Après plus de trois ans de détention, le notaire camerounais Abdoulaye Harissou voit le bout du tunnel. Alors qu’il était accusé « d’hostilité contre la patrie, d’assassinat et de détention et port illégal d’armes et de munitions de guerre », les faits ont été requalifiés le lundi 9 octobre en « non dénonciation » et ses avocats espèrent maintenant sa libération.
Le 27 août 2014, Abdoulaye Harissou, notaire originaire de l’Extrême-Nord, avait été arrêté par les hommes de la Direction générale de la recherche extérieure (DGRE) à Maroua, puis transféré le jour même dans leurs locaux, à Yaoundé. Interrogé à de multiples reprises dans des conditions que ses avocats dénonceront, il avait été déféré le 6 octobre 2014 devant le tribunal militaire de Yaoundé.
Placé en détention à la prison centrale de la capitale, il était notamment accusé « d’outrages au président de la République, d’hostilité contre la patrie, de complicité d’assassinat et de détention et port illégal d’armes et de munitions de guerre ». Selon l’accusation, Me Harissou était coupable d’être le complice d’Aboubakar Sidiki, quant à lui accusé d’avoir fomenté un complot visant à renverser le régime de Paul Biya depuis la Centrafrique voisine.
« Me Harissou a toujours clamé son innocence »
La Direction générale de la recherche extérieure (DGRE), sur laquelle s’appuyait l’accusation, expliquait notamment que Abdoulaye Harissou aurait fourni des aveux lors de ses premiers interrogatoires. Des déclarations « qui n’étaient pas des aveux et ont été obtenues sous la contrainte et sans accès à un avocat », s’indigne Me Saskia Ditisheim, avocate suisse de l’accusé pour Avocats sans frontières. « Me Harissou a toujours clamé son innocence ».

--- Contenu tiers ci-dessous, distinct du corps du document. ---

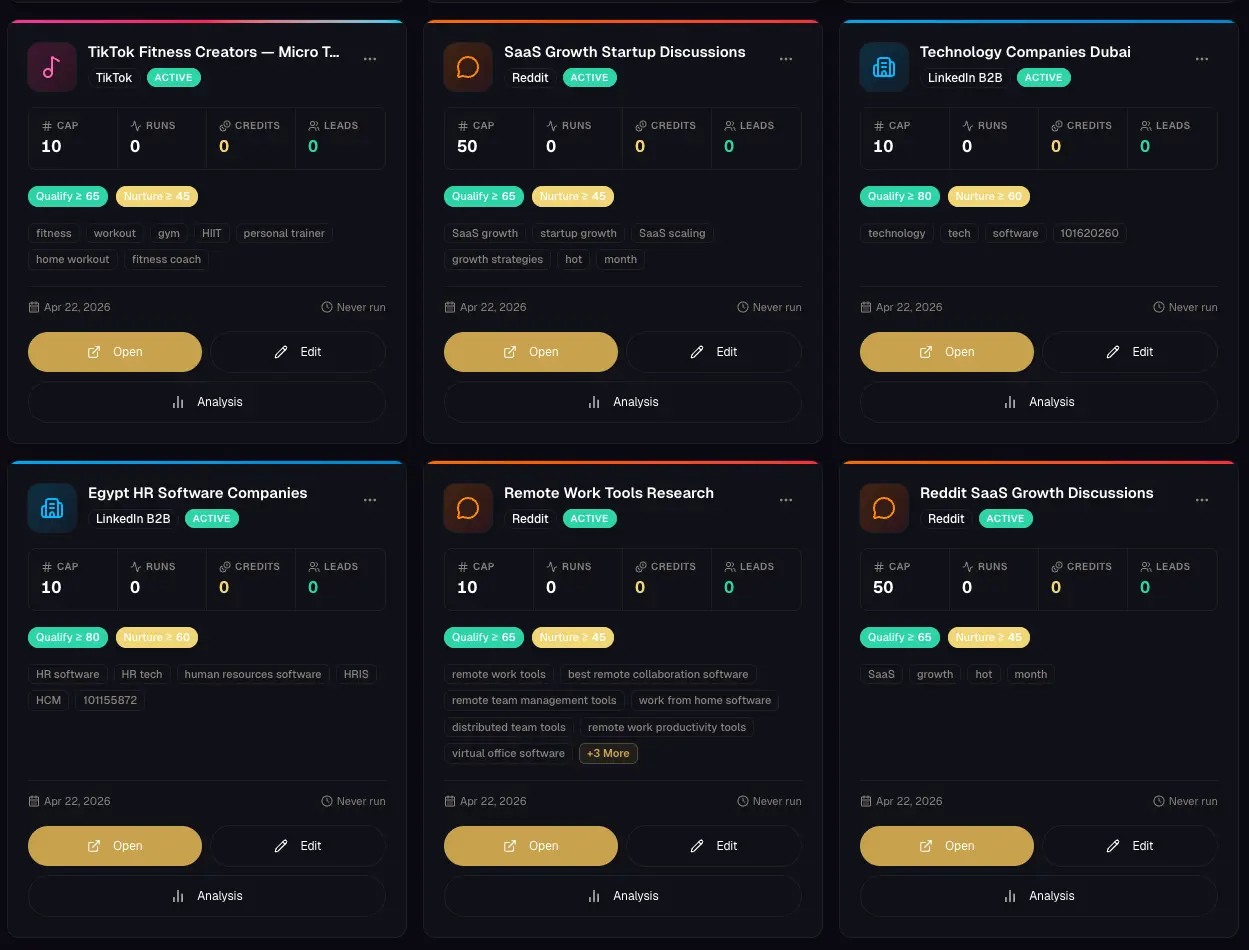
Task: View Analysis for Reddit SaaS Growth Discussions
Action: click(x=1038, y=896)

Après de multiples reports d’audience au tribunal militaire de Yaoundé, les éléments de la DGRE, notamment les enregistrements et des écoutes téléphoniques, avaient finalement été écartés de la procédure et, lundi 10 octobre, les faits reprochés à Me Harissou ont été requalifiés. Il est désormais accusé de « complicité de tentative d’outrage au chef de l’État », une infraction correctionnelle et non plus criminelle.
Proche de Marafa
Une nouvelle audience devrait décider de la suite à donner à l’affaire, le 18 octobre prochain. « On cherchait à détourner un événement qui n’est en réalité qu’une attaque de bandits venus de la Centrafrique et dans laquelle Me Harissou n’est concerné ni de près, ni de loin », affirme Me Saskia Ditisheim, qui salue la décision de requalifier les faits, « qui honore la justice camerounaise ».
« Il fait l’objet d’une détention arbitraire car il est le notaire de Marafa Hamidou Yaya, actuellement détenu au Secrétariat d’État à la Défense », ajoute-t-elle, dénonçant un dossier « monté de toutes pièces par la DGRE ». Toujours détenu, il risque désormais jusqu’à cinq ans de prison, mais espère sa libération alors qu’il était précédemment passible de la peine de mort.

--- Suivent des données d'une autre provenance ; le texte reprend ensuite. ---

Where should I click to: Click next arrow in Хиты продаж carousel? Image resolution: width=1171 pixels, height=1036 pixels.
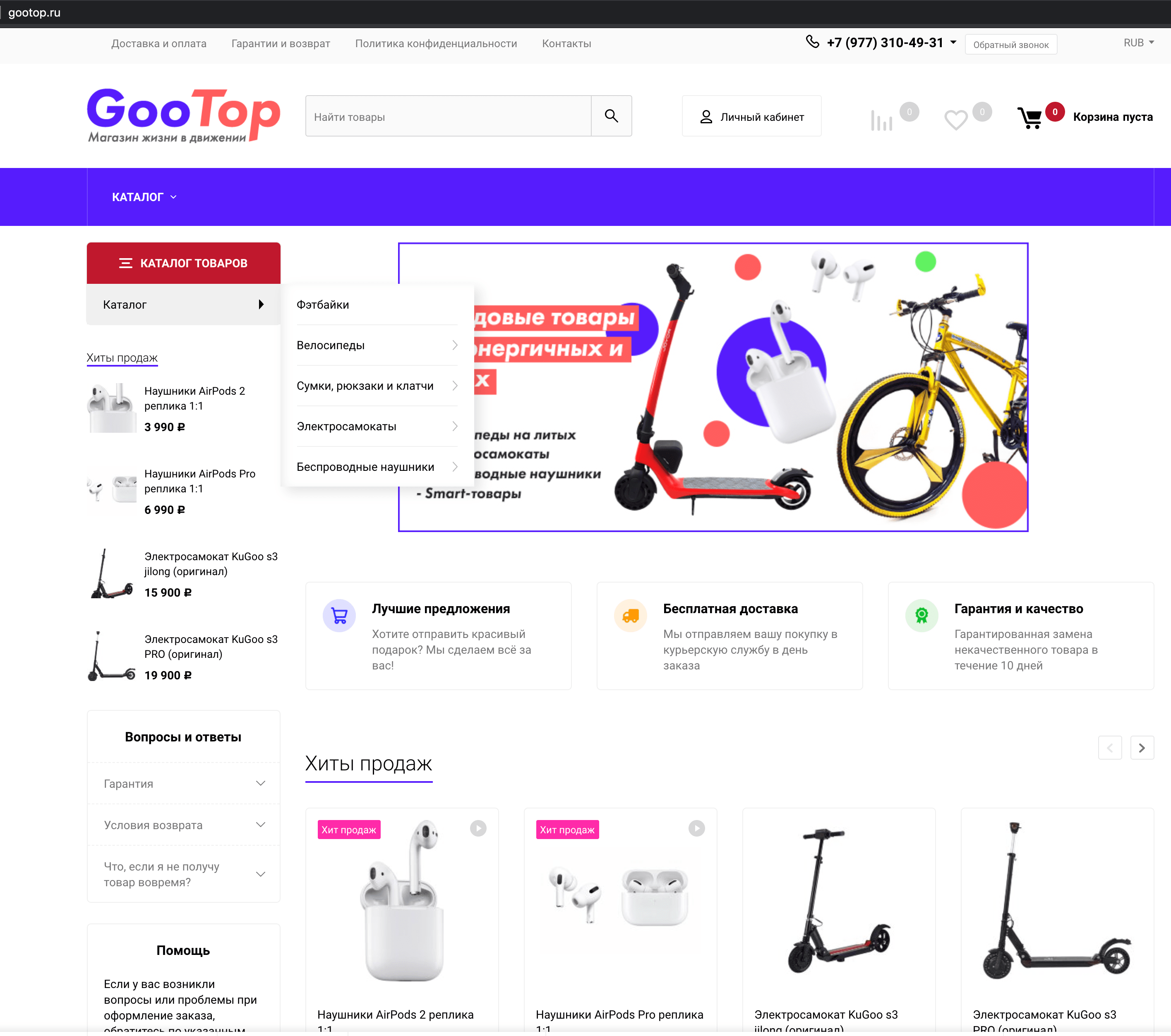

Dans la même affaire, trois journalistes, Félix Cyriaque Ebolé Bola, Rodrigue Tonguè et Baba Wame, sont également accusés de complicité de tentative d’outrage au président de la République. Ils risquent, comme Me Harissou, jusqu’à cinq ans d’emprisonnement, précise leur avocat camerounais, Me Claude Assira. Aboubakar Sidiki est quant-à lui toujours poursuivi pour les faits de bases, pour lesquels il risque, toujours, la peine de mort.